**About this task:** Output exactly, in the material below, the lines from the one with "Task: Open the" through the one with "You are a computer-use". Omit all pictures.

Material supplied Block Start

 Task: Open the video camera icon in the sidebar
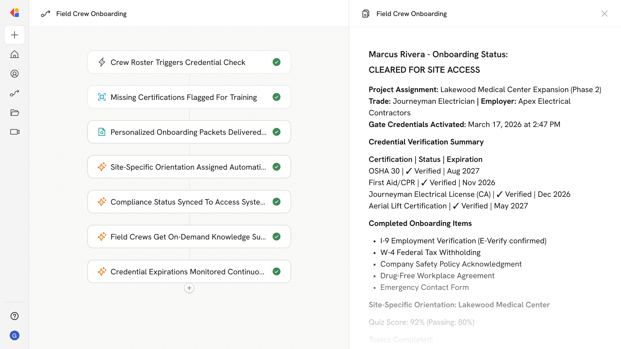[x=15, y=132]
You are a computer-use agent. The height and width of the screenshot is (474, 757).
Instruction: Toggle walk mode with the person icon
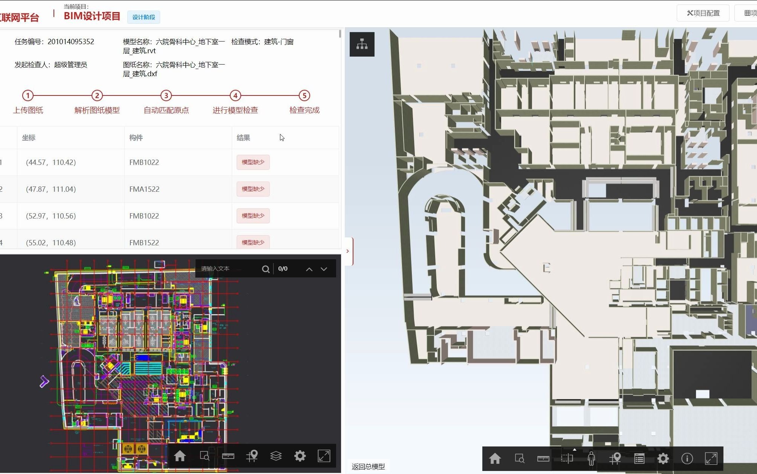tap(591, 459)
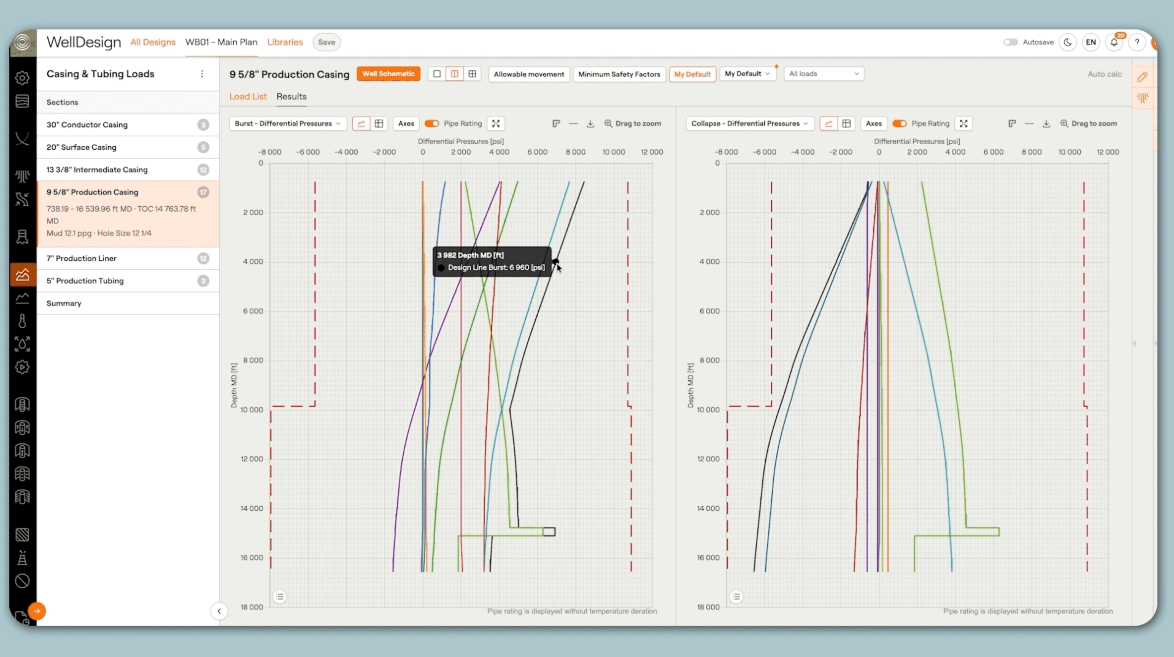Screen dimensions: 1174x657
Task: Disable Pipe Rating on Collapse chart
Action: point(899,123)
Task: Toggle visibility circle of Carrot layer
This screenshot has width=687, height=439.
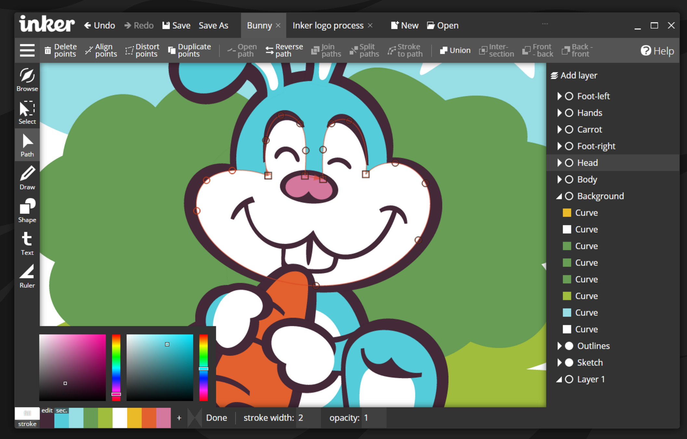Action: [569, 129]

Material supplied Block End
Material supplied Block Start

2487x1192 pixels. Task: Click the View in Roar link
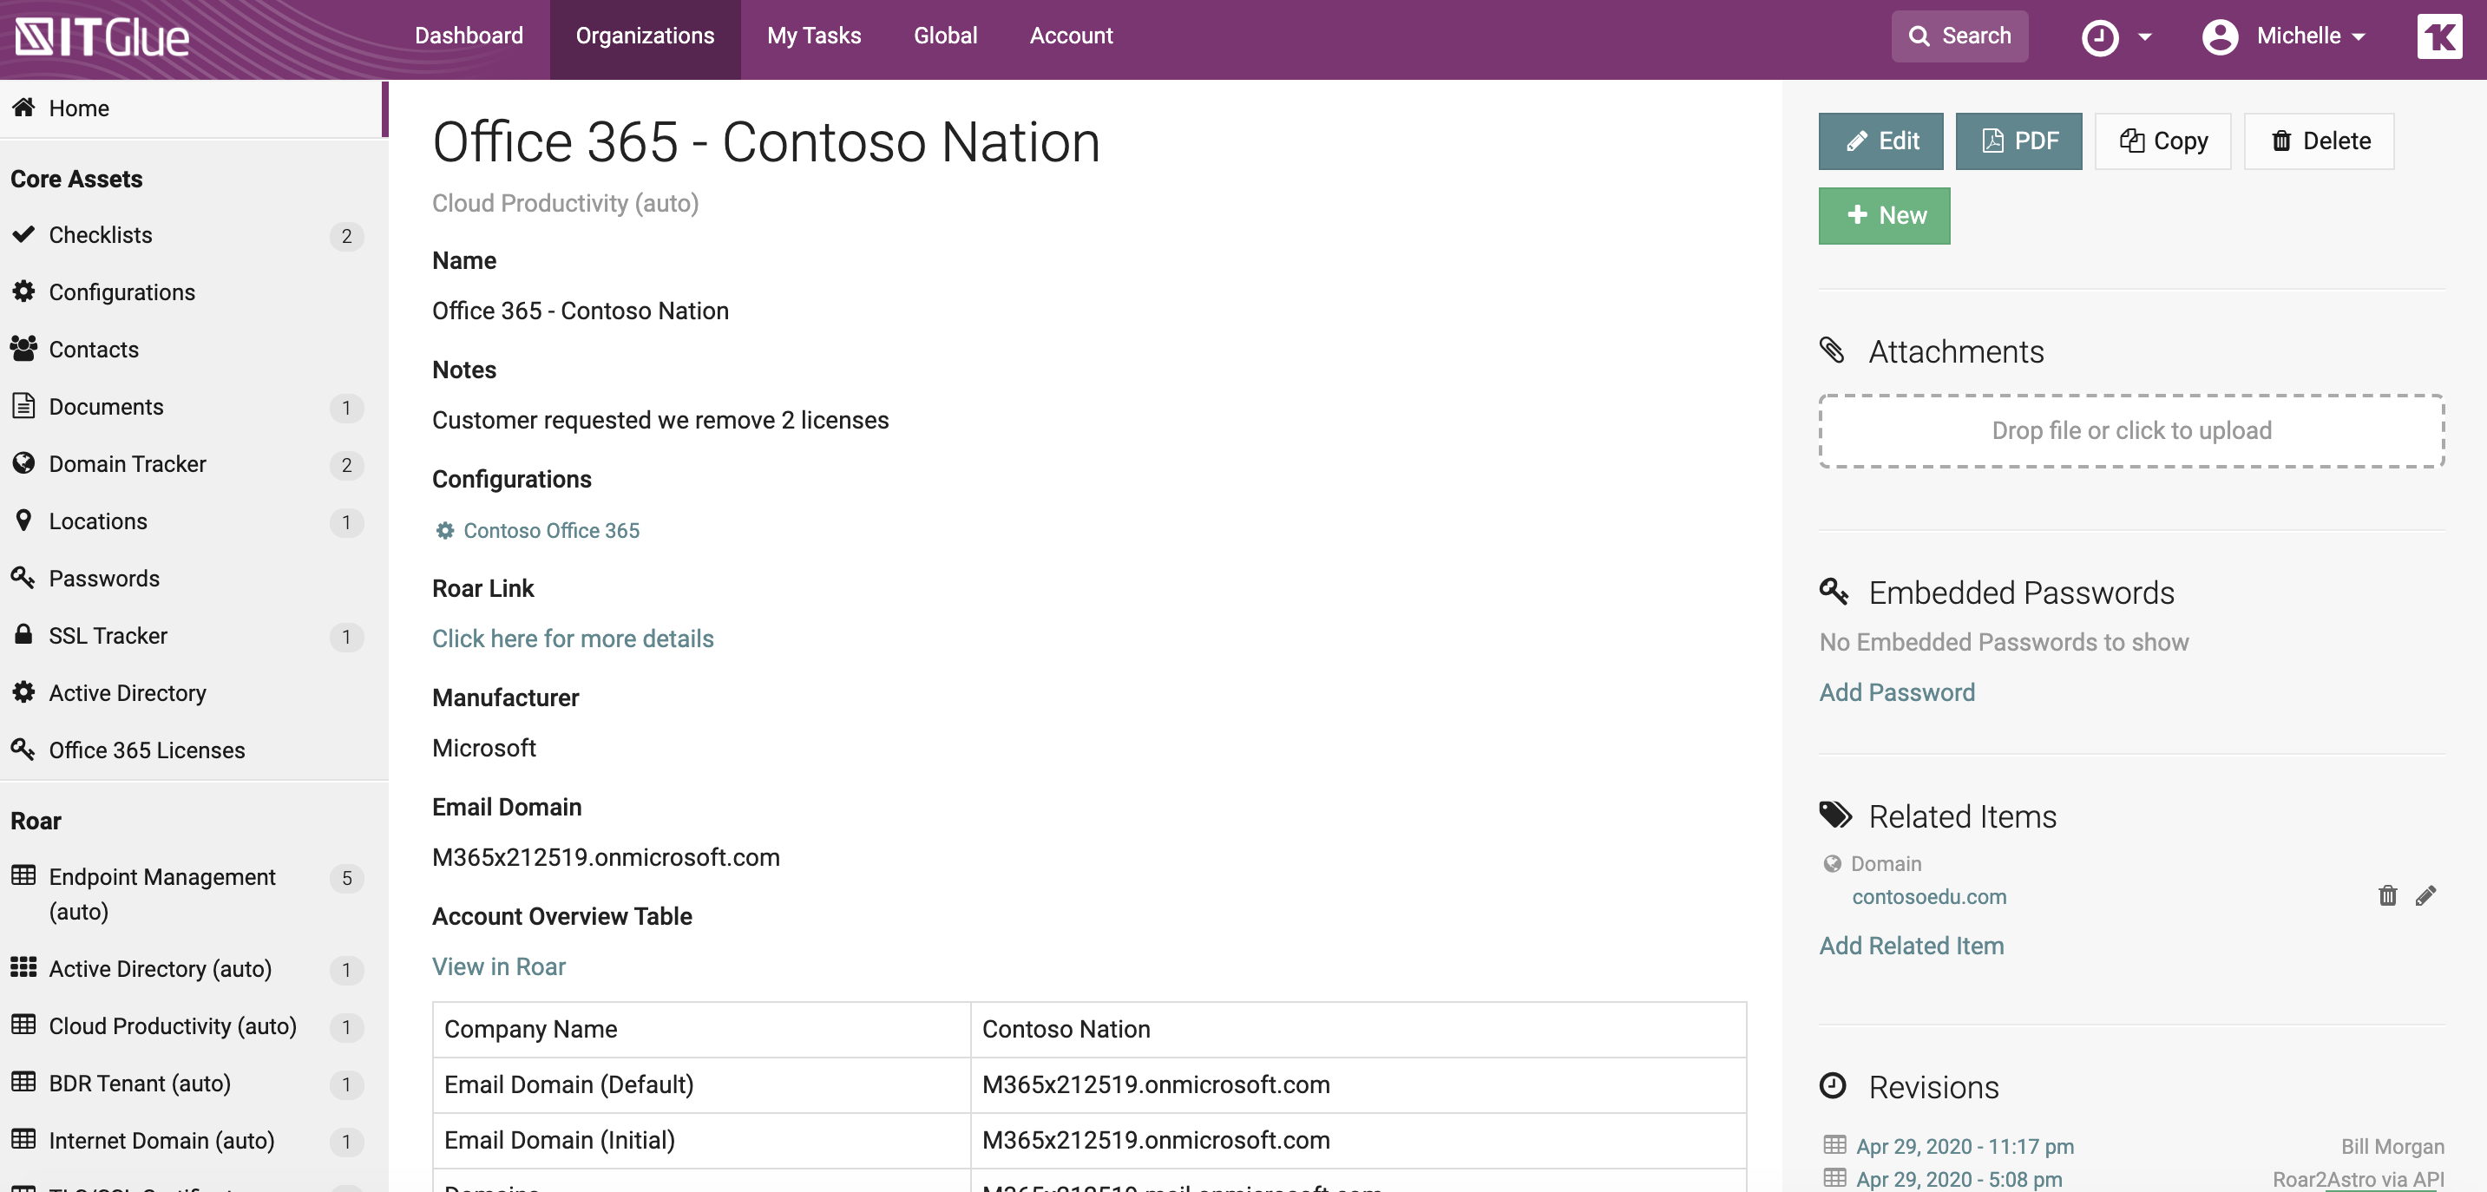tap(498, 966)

Material supplied Block End

**Result of the exercise:**
 Task: Open the video camera icon in the sidebar
[x=15, y=132]
You are a computer-use agent. The height and width of the screenshot is (474, 757).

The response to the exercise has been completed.